* **Instruction 1**
According to the Victoria State Opera article, who founded the company?
* **Instruction 2**
Please reproduce the Victoria State Opera article from "Richard Divall instantly" to "Opera Company banner.".
* **Instruction 3**
Render this sentence from the Victoria State Opera article in Spanish: "The first production under the new banner was Gluck's Orfeo and Eurydice, starring Margaret Field, which opened at the National Theatre, St Kilda on 30 July 1976."
** START OF Page excerpt **
= Victoria State Opera =

Opera company in Victoria, Australia

The Victoria State Opera (VSO), based in Melbourne, Australia, was founded in Melbourne in 1962. The company, founded by Leonard Spira, was a move into grand opera by the then amateur Gilbert and Sullivan-oriented Victorian Light Opera Co. The name changed to the Victorian Opera Company in 1964 to reflect the company's broader repertoire.

==Early years Victoria Opera 1962–1976==
An attempt to professionalise the company as the Victorian Opera Co was made by Alfred Ruskin, foundation chairman and Peter Burch, general manager (1970–1974), who in 1971 appointed Dame Joan Hammond to the board. In 1972 she brought Richard Divall to Melbourne. Richard Divall was to remain with the company as Music Director until 1996. In 1976 Dame Joan Hammond accepted a position at the Victorian College of the Arts and was replaced as chairman by John Day (1976–1982).

Richard Divall instantly made his mark on the company, raising it to a new level of professionalism with a landmark production Of Monteverdi's Coronation of Poppea directed by Rod Anderson and starring Marilyn Richardson. Through these early years the company made a major contribution to the popularization of Opera through its highly successful schools touring productions of specially commissioned works employing and giving work and experience to younger singers from the company. Another highlight of these years was a production of Donizetti's Maria Stuarda in July 1976, directed by Robin Lovejoy with a cast including Nance Grant and June Bronhill conducted by Richard Divall. This was to be the last opera produced under the Victoria Opera Company banner.

==Victoria State Opera 1976–1995==

1996 Company letterhead of the Victoria State Opera

In 1976 the new chairman John Day added the word 'State' to its title to become Victoria State Opera. He is quoted in The Age on 29 July 1976, saying that the new title had "more prestige" and "a more official cachet." He stated further that, "The State Opera would not seek to emulate the lavishness of Australian Opera Company productions." It would concentrate on attracting younger audiences with modern and experimental productions combining opera with music and drama.

The subsidy from the Victorian State Government in 1975 was AUD165,000. In 1976 the VSO sought an increase to AUD$280,000 with an unchanged Federal Government subsidy of AUD56,000.

The first production under the new banner was Gluck's Orfeo and Eurydice, starring Margaret Field, which opened at the National Theatre, St Kilda on 30 July 1976.

Significant appointments in these early years include:

- Ken Mackenzie-Forbes who joined the company as general manager in 1976. Ken Mackenzie-Forbes was Chief Executive from 1976 until 1995.
** END OF Page excerpt **
** START OF Dataset entries **
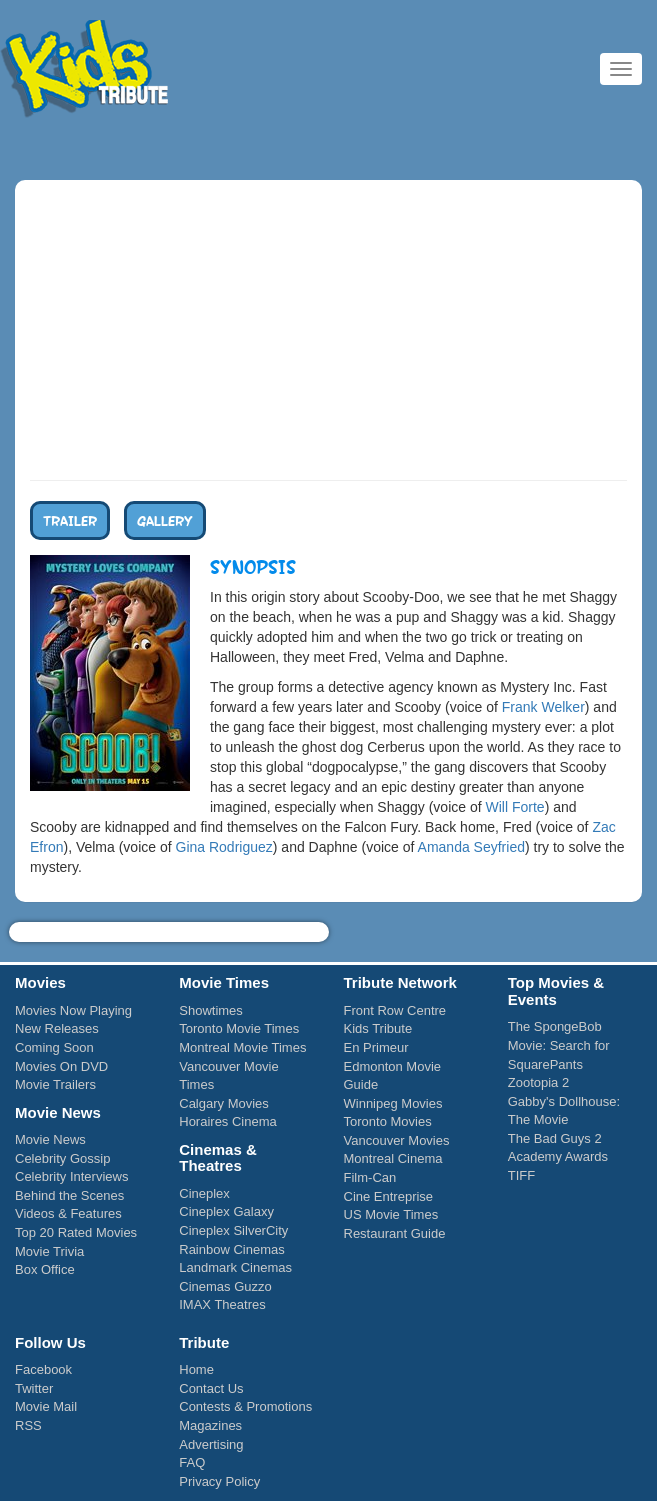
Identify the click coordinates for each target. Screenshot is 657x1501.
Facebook (43, 1369)
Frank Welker (543, 707)
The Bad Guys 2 (555, 1138)
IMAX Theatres (222, 1304)
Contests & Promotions (245, 1406)
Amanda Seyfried (471, 847)
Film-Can (370, 1177)
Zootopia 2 (538, 1082)
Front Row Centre (395, 1010)
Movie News (50, 1139)
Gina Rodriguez (224, 847)
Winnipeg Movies (393, 1103)
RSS (28, 1425)
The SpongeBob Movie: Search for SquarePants (559, 1045)
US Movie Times (391, 1214)
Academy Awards (558, 1156)
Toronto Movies (388, 1121)
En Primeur (376, 1047)
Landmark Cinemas (235, 1267)
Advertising (211, 1444)
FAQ (192, 1462)
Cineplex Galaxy (226, 1211)
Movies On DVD (61, 1066)
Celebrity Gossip (62, 1158)
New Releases (57, 1028)
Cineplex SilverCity (233, 1230)
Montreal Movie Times (242, 1047)
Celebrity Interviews (71, 1176)
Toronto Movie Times (239, 1028)
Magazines (210, 1425)
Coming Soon (54, 1047)
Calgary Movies (224, 1103)
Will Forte (515, 807)
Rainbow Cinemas (232, 1249)
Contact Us (211, 1388)
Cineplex (204, 1193)
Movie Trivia (49, 1251)
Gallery (165, 520)
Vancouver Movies (397, 1140)
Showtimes (211, 1010)
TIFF (521, 1175)
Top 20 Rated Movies (76, 1232)
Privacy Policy (219, 1481)
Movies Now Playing (73, 1010)
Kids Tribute (85, 70)
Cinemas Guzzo (225, 1286)
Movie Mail (46, 1406)
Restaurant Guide (395, 1233)
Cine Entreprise (389, 1196)
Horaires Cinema (228, 1121)
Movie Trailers (55, 1084)
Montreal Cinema (393, 1158)
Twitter (34, 1388)
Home (196, 1369)
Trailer (70, 520)
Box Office (45, 1269)
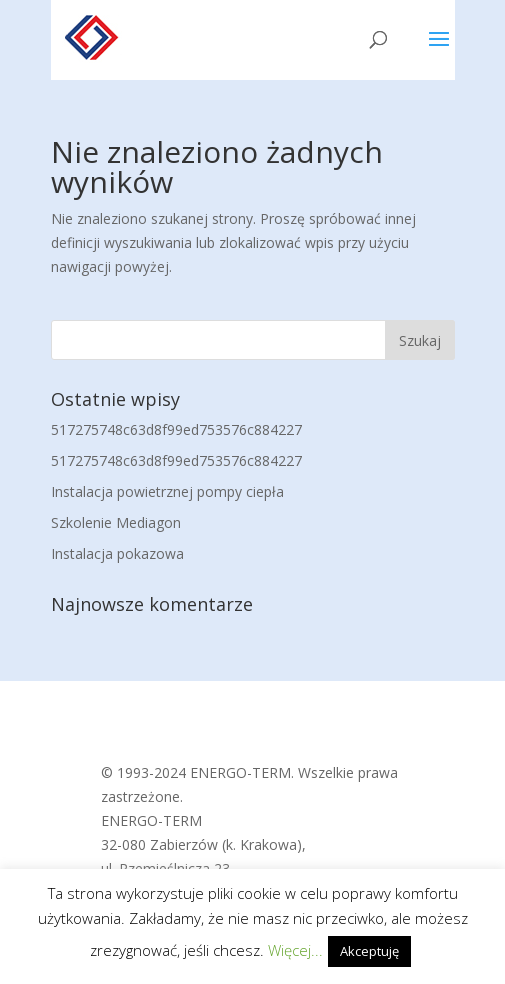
** END OF Dataset entries **
* **Full solution 1**
Leonard Spira founded the company.

* **Full solution 2**
Richard Divall instantly made his mark on the company, raising it to a new level of professionalism with a landmark production Of Monteverdi's Coronation of Poppea directed by Rod Anderson and starring Marilyn Richardson. Through these early years the company made a major contribution to the popularization of Opera through its highly successful schools touring productions of specially commissioned works employing and giving work and experience to younger singers from the company. Another highlight of these years was a production of Donizetti's Maria Stuarda in July 1976, directed by Robin Lovejoy with a cast including Nance Grant and June Bronhill conducted by Richard Divall. This was to be the last opera produced under the Victoria Opera Company banner.

* **Full solution 3**
La primera producción bajo la nueva denominación fue Orfeo y Eurídice de Gluck, protagonizada por Margaret Field, que se estrenó en el National Theatre de St Kilda el 30 de julio de 1976.